<<<<

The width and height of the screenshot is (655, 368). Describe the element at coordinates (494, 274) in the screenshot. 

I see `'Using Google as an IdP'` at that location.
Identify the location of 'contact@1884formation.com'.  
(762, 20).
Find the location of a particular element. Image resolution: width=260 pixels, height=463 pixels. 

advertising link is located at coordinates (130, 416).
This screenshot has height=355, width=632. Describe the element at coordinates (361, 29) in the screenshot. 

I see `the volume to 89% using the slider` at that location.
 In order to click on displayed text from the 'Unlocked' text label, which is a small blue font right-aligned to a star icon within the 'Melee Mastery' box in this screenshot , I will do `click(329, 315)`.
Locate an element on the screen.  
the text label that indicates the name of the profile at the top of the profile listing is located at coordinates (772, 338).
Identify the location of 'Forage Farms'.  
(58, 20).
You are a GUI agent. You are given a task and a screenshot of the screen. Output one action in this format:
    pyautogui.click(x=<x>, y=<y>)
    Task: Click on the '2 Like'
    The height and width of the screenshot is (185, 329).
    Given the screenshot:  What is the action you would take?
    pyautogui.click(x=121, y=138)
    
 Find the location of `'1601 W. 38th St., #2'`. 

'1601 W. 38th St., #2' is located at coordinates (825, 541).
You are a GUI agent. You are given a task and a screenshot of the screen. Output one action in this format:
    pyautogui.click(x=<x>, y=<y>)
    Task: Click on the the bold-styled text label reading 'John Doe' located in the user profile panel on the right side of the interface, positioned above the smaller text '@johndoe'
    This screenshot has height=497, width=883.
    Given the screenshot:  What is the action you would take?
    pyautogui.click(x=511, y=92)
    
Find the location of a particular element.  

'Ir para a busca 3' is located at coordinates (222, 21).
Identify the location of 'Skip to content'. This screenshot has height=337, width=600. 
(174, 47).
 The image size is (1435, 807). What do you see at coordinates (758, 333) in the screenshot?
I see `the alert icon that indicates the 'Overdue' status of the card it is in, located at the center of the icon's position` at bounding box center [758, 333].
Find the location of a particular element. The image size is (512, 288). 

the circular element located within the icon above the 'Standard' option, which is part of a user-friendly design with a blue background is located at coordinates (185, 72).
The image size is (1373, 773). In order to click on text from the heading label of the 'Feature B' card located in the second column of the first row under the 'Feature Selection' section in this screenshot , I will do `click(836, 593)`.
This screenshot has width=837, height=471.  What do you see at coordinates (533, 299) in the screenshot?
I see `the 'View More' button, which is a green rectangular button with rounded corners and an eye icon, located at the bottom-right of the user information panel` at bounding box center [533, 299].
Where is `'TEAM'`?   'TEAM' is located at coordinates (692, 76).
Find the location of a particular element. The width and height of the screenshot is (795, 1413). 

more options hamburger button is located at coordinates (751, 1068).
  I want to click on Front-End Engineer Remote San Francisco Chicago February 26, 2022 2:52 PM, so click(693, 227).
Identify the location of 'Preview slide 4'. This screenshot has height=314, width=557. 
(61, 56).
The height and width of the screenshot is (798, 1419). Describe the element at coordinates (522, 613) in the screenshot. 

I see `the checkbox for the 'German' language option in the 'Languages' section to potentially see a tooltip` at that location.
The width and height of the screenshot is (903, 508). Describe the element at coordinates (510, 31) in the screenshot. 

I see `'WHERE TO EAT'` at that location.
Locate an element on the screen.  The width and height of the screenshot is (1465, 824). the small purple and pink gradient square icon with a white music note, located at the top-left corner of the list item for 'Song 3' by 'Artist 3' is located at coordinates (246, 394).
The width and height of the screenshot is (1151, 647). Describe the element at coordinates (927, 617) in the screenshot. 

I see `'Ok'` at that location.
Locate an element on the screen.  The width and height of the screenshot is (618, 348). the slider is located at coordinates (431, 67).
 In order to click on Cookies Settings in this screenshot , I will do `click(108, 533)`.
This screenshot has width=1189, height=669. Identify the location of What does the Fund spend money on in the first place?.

>>>>

▸ **Given exercise**
How many lines of the material above contain the string "pyautogui"? Case matters. Give only the number.

▸ **Final answer**
4